::: QUOTED PASSAGE

Wednesday, April 09, 2008

Your Attention: Is it turned on?

There is a photograph. It is of a vulture waiting for a sundanese girl, crouched on the ground, as if in prayer, to die. It has been passed around the world millions of times, you cannot see it without being affected; it's creator killed himself, although there is debate as to whether the picture was the cause or not.

There is a theory. In quantum theory, the act of observing a particle determines whether it is decayed or not. The act of placing attention on something changes the item being attended.

Our attention, a biological process documentable in the cortex, changes the world simply by being directed. I did a paper on "The Effects of Neural Plasticity on Deaf Persons over time", in which I noticed that congenitally deaf people had two points of attention, which they could control seperately. Typically people only have one, which is defined primarily by memory. We remember what we payed attention to but what we recall later. Even subconsciously, we pay attention to something. If you daydream, you will still show a preferential treatment in recall towards what the main focus of your attention was.

It is, unfortunatly, not only what your eyes are pointing at; this is demonstrated by a simple experiment. Fix your eyes on the period at the end of this sentance. Now, read the words around it, without moving your eyes. It should be possible, since even blind people, or people without eyes, are capable of fixing their attention.

This is, unfortunatly, also the extent of our knowledge about this elusive process. The actual mechanics of attention are unknown. People, even without seeing, can tell when someone is watching them, with a disturbingly high accuracy rate. Is it pheromones? It is unlikely to be eye contact. Perhaps electromagnetic disruptions. There are computors now that respond to thoughts; you focus your attention on a sliding bar with two lights on it and imagine pulling the lights apart, and they move. What is the nature of the process at work here?

I think it is likely to be electromagnetic disruptions. This, however, makes me wonder, can a computor pay attention to something? If it can, how will this affect our views of "humanity"? Will a computor be human? My personal beliefs regarding sentience and the nature of humanity is that if you apply a personal moral code, with guidelines, then you are human. This shows a higher understanding of one's actions, the motivations, consequences, and ethical ramifications therein. If a computor becomes able to pay attention, and thus become self-aware, for it is only a matter of time before a source of attention turns to itself, will it be classified as human? Perhaps an animal first?

This is not a fully-developed idea, as I have been busily training people, but this was too interesting not to write on.

::::::

WHAT YOU WILL DO: Rewrite the section of the post on attention between "There is a photograph." and "item being attended.", inclusive, swapping "vulture" for "hawk".

::: LISTED RECORDS

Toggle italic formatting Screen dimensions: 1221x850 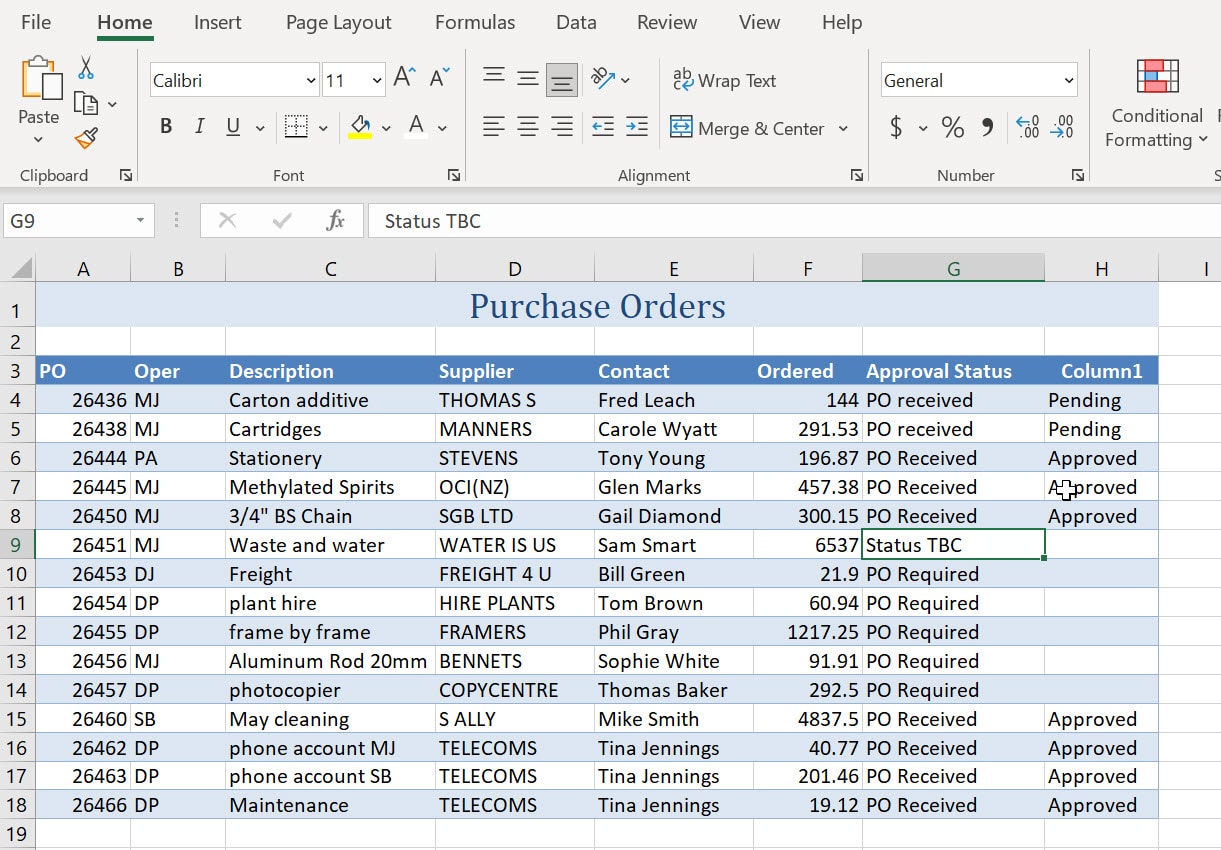(x=199, y=127)

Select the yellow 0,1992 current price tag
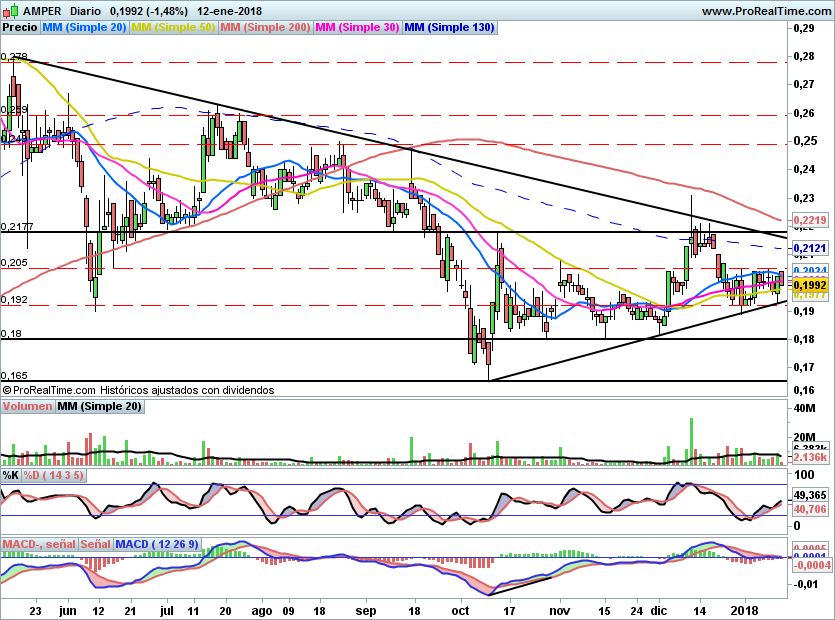click(x=808, y=284)
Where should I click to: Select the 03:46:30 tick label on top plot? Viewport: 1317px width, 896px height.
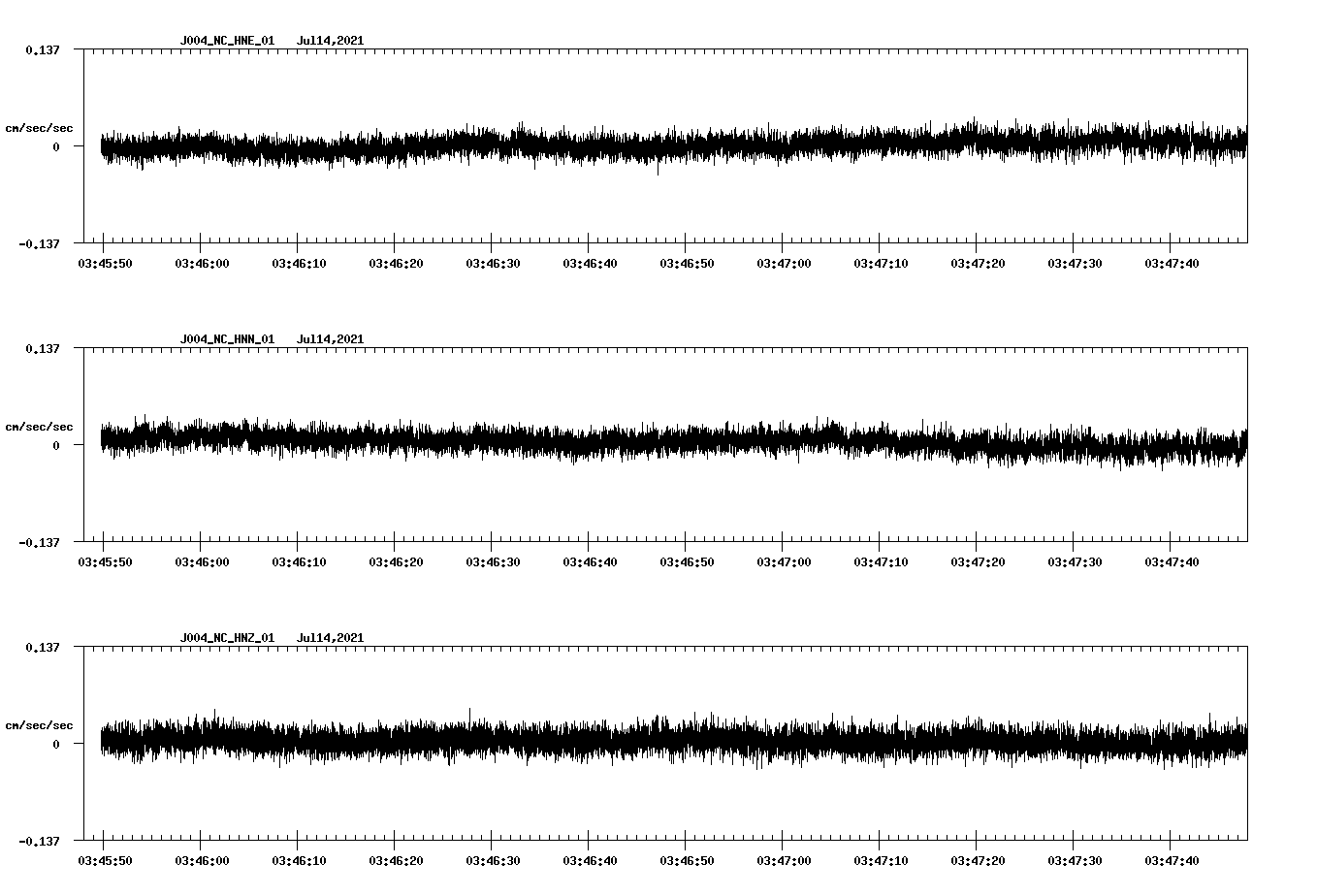494,262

::::::

SOLUTION TO THE PROBLEM:
There is a photograph. It is of a hawk waiting for a sundanese girl, crouched on the ground, as if in prayer, to die. It has been passed around the world millions of times, you cannot see it without being affected; it's creator killed himself, although there is debate as to whether the picture was the cause or not.

There is a theory. In quantum theory, the act of observing a particle determines whether it is decayed or not. The act of placing attention on something changes the item being attended.